Network cards are subject to lots of signal phenomena that are rare inside the chassis. Long cables are pretty good antennas for certain types of RF signals, so there are all kinds of electrical noises, induced power spikes and other miscellaneous garbage that the network card has to tolerate. Well-shielded cables can help protect the card, but it's definitely one interface that's subject to a bit more electrical abuse than the rest.

Components that have been stressed beyond their tolerances a few times can result in things like signal filters having a lower noise threshold, which makes it harder for the card to pick out the signal from the noise, which leads to more packet loss. After enough abuse, the threshold drops below the usable level and communications halt.

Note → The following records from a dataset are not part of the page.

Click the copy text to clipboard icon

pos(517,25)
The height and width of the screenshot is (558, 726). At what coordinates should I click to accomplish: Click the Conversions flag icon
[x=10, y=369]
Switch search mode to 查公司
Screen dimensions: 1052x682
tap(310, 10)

There are lots of factors involved, such as shielding, proximity to nearby radiators, bend radius in cables, cable length, temperature, etc, etc. Whenever I delve into this world, I'm often amazed that anything works at all.

> How do network cards fail?

All ways they can. I've found them with blown transistors, dead rats attached, no physical imperfections, etc.

Usually for me it's been some kind of hard failure, eg completely dead.

failure modes are all over the map. sometimes they just start dropping more and more packets, sometimes it "looks like it's working" but there's no layer 1 link light, sometimes it's incredibly high latency, sometimes the entire card just disappears from view.

this mostly happens with the on-board controllers. nics don't fail as often, but we do use high end nics (intel 10g and 4x 1g)

High-end consumer motherboards often include 2 integrated NICs. Over the last decade I've owned four and had one of the NICs fail after 2-3 years on every single motherboard. Glad to know it's endemic, and Danpat's explanation is fascinating.